According to information filed with the Bureau of Transportation Statistics (BTS), a part of DOT’s Research and Innovative Technology Administration (RITA), the 20 carriers reporting on-time performance recorded an overall on-time arrival rate of 72.4 percent in January, down from January 2007’s 73.1 percent but an improvement over December 2007’s 64.3 percent.
The monthly report also includes data on flight cancellations and causes of flight delays, as well as information on reports of mishandled baggage filed with the carriers,
In January, the carriers filing on-time performance data reported that 8.42 percent of their flights were delayed by aviation system delays, compared to 10.41 percent in December; 8.41 percent by late-arriving aircraft, compared to 10.89 percent in December; 6.79 percent by factors within the airline’s control, such as maintenance or crew problems, compared to 9.15 percent in December; 0.88 percent by extreme weather, compared to 1.38 percent in December; and 0.07 percent for security reasons, compared to 0.08 percent in December. Weather is a factor in both the extreme-weather category and the aviation-system category. This includes delays due to the re-routing of flights by FAA in consultation with carriers. Weather is also a factor in delays attributed to late-arriving aircraft, although airlines do not report specific causes in that category.

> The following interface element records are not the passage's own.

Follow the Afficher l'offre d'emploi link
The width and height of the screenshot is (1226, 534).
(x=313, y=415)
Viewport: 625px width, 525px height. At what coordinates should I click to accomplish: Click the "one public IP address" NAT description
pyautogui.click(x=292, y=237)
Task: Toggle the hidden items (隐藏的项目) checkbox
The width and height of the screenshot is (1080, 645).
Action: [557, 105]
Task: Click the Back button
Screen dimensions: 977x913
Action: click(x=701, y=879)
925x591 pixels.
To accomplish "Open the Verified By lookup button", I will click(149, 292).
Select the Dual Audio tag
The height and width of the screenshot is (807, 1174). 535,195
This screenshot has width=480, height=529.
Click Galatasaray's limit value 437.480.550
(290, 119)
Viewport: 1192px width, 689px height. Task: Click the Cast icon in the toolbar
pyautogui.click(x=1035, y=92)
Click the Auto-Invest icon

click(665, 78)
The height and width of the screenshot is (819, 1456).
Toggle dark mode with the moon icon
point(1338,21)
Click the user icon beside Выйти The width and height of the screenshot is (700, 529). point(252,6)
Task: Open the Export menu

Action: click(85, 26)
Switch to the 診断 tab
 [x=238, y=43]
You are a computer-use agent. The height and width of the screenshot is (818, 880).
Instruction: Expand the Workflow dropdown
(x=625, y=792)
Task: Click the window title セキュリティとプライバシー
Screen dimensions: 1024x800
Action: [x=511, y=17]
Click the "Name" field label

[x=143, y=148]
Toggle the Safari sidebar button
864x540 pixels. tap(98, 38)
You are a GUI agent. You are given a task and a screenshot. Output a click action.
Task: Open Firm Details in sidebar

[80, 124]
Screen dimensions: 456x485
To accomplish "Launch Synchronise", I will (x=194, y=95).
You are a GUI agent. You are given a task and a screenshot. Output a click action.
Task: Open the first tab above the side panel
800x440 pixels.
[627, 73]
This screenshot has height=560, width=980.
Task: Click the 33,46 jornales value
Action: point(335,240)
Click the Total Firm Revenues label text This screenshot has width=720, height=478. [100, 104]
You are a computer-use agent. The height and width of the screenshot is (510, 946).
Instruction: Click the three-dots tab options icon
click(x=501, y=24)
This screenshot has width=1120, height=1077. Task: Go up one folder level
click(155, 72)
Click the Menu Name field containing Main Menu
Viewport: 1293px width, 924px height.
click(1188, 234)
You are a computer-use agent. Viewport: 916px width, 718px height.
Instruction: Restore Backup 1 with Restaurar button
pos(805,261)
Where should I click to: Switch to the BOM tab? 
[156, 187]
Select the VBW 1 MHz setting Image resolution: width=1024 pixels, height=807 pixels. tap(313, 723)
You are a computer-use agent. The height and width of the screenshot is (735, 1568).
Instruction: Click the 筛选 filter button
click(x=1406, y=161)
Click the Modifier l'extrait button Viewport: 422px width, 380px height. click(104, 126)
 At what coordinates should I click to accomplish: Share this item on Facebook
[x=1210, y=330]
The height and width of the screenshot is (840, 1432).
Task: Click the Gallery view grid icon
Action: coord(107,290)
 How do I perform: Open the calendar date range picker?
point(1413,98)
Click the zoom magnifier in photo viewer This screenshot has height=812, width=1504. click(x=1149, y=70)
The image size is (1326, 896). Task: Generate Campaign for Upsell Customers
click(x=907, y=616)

Data collected by BTS also shows the percentage of late flights delayed by weather, including those reported in either the category of extreme weather or included in National Aviation System delays. In January, 43.56 percent of late flights were delayed by weather, up 4.51 percent from January 2007, when 41.68 percent of late flights were delayed by weather, and down 0.02 percent from December when 43.57 percent of late flights were delayed by weather.

Cancellations
The consumer report includes BTS data on the number of domestic flights canceled by the reporting carriers. In January, the carriers canceled 2.9 percent of their scheduled domestic flights, up from the 2.5 percent cancellation rate posted in January 2007 but down from the 3.5 percent rate recorded in December 2007.

Mishandled Baggage
The U.S. carriers reporting flight delays and mishandled baggage data posted a mishandled baggage rate of 7.37 reports per 1,000 passengers in January, an improvement over both January 2007’s rate of 8.19 and December 2007’s 9.01 rate.